Taxes Income Taxes

Tax implications in case of reorganization of Co-operative banks (Section 44DB)

Tax implications in case of reorganization of Co-operative banks (Section 44DB)

1.   Applicability: Business reorganization of a Co-operative bank.

2.  Allowable deduction:

  • The deduction u/s 32, 35D, 35DD or 35DDA shall be allowed in accordance with the provisions of this section.
  • Where transfer of the undertaking takes place before the expiry of the period specified u/s 35D or 35DD or 35DDA successor Co-operative bank is entitled to the deduction in the financial years subsequent to the year of business reorganization as they would have applied to the predecessor co-operative bank, as if the business reorganization had not taken place.

3.  Amount of deduction during the current previous year:

  • To the predecessor Co-operative bank: The amount of deduction allowable shall be determined in accordance with the formula.

    Amount of deduction * No. of days from the 1st day of the financial year till the date of business reorganization / Total no. of days in the financial year in which the business reorganization has taken place.

  • To the successor Co-operative bank: The amount of deduction allowable shall be determined in accordance with the formula

    Amount of deduction * No. of days from the date of business reorganization / Total no. of days in the financial year in which the business organization has taken place

4.  Conditions to be satisfied:

a.

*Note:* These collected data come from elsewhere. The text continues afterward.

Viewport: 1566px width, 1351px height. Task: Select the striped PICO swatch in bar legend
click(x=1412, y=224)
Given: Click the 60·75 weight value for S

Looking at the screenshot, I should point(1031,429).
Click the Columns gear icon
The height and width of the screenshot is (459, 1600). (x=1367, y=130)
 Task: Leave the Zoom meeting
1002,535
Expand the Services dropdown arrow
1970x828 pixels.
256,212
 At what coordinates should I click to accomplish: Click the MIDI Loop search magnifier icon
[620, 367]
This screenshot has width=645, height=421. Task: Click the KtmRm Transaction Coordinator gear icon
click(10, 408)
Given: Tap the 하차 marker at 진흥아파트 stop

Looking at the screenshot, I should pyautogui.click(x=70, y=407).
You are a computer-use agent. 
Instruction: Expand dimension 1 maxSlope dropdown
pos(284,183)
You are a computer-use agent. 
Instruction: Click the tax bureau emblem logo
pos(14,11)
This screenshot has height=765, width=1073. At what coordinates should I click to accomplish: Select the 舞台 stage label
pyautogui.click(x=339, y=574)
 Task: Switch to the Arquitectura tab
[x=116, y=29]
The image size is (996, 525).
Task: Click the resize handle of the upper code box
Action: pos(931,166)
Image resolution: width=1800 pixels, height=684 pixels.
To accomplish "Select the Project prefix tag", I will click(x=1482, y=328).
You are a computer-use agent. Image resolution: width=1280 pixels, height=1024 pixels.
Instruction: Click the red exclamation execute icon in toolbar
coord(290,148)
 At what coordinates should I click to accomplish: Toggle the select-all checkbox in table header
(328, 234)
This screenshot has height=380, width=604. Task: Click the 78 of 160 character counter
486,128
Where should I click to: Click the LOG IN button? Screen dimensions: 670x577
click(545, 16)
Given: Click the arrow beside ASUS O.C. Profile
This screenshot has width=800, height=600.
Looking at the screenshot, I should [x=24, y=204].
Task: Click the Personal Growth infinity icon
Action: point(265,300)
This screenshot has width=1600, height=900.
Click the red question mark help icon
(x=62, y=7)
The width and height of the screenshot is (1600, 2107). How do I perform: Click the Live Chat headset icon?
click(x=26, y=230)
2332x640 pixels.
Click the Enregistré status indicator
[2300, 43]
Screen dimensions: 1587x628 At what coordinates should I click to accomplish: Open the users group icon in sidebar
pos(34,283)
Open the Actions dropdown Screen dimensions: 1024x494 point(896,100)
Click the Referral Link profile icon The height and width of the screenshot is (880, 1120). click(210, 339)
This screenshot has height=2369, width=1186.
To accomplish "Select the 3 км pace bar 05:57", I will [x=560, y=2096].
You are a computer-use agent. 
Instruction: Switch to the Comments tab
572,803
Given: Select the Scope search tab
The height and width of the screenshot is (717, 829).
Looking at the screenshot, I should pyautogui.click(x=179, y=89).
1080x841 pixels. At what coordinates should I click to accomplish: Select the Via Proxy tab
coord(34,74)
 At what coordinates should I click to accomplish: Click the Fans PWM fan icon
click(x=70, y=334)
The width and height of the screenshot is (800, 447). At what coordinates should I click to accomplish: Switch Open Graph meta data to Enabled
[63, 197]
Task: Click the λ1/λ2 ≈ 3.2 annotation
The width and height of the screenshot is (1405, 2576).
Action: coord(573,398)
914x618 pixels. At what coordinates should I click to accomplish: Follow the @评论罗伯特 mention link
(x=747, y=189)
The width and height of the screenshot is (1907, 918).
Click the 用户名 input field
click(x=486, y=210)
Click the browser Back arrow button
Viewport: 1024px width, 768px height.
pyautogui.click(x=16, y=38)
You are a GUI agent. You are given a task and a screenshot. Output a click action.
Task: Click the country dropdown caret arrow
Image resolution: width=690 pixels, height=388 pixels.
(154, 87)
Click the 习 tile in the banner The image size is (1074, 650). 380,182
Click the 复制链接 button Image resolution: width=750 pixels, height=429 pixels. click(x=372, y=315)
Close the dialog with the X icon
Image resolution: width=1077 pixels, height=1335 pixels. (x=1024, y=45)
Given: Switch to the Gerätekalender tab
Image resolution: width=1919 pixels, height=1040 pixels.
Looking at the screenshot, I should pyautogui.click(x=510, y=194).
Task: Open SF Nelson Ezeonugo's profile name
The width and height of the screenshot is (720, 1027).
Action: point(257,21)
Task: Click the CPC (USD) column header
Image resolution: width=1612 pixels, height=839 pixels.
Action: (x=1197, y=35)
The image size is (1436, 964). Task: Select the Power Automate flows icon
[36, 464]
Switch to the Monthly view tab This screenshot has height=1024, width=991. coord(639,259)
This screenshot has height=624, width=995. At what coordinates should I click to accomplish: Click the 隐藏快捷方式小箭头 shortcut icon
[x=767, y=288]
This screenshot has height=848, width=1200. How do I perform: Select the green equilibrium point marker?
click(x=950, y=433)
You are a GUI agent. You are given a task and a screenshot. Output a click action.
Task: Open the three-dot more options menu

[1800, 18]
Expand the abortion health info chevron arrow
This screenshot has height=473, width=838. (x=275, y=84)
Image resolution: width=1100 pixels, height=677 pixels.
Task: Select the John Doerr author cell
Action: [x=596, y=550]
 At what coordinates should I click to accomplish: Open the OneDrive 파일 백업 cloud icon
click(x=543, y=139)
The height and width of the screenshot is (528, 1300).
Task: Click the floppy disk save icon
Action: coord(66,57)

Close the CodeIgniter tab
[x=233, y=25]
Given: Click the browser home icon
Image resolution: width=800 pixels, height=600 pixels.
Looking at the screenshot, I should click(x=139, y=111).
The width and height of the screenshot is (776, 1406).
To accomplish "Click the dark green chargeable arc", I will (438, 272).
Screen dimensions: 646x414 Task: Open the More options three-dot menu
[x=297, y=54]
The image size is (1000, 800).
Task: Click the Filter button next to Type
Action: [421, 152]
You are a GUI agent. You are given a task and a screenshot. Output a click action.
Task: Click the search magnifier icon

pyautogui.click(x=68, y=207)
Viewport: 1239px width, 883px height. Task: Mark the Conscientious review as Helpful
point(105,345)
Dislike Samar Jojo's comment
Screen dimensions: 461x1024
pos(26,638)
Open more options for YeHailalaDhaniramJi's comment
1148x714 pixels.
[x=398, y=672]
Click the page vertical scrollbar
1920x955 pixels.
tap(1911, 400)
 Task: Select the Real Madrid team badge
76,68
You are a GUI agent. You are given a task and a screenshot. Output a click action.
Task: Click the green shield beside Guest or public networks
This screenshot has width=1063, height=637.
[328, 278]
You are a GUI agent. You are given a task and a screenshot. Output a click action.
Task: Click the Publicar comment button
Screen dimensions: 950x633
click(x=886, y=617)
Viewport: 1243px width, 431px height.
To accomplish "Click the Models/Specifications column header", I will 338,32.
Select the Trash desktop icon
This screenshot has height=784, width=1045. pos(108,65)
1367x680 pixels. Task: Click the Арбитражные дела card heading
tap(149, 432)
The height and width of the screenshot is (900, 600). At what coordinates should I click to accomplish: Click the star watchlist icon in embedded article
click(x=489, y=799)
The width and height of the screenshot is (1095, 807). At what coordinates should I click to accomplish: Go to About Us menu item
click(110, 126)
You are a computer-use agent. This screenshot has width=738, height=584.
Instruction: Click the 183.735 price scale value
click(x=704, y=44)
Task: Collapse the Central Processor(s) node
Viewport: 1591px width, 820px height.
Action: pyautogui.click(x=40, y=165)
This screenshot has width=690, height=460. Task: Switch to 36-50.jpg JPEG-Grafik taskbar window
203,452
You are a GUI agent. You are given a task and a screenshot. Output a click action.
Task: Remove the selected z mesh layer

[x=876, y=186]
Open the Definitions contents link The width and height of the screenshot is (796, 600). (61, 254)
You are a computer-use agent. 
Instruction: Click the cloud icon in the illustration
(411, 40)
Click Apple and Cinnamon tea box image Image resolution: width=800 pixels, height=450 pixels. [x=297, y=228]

In case of amalgamation:

i)  Transfer of assets and liabilities:
All the assets and liabilities of the amalgamating co-operative bank immediately before the reorganization shall become the assets and liabilities of the amalgamated co-operative bank.

  • Shareholding:

    a)  The members holding 75% or more voting rights in the amalgamated co-operative bank become members of the amalgamated co-operative bank.

    b)  The shareholders holding 75% or more in value of the shares in the amalgamating co-operative bank become shareholders of the amalgamated co-operative bank.

b. In case of de-merger:

  1. Transfer of assets and liabilities: All the assets and liabilities of the undertaking or undertakings immediately before the transfer shall become the assets and liabilities of the Resulting co-operative bank.

  2. Transfer at book values: The assets and liabilities are transferred to the Resulting Co-operative bank at book values.
  3. Consideration: The resulting co-operative bank issues in consideration of transfer its membership to the members of the de-merged co-operative bank on a proportionate basis.
  4. Shareholding: The shareholders holding 75% or more in value of the shares in the de-merged co-operative bank become shareholders of Resulting co-operative bank.
  5. Going Concern: The transfer of the undertaking is on a going concern basis.
  6. Prescribed conditions: The transfer is in accordance with the conditions notified by the Central Government to ensure that the transfer is for genuine business purpose.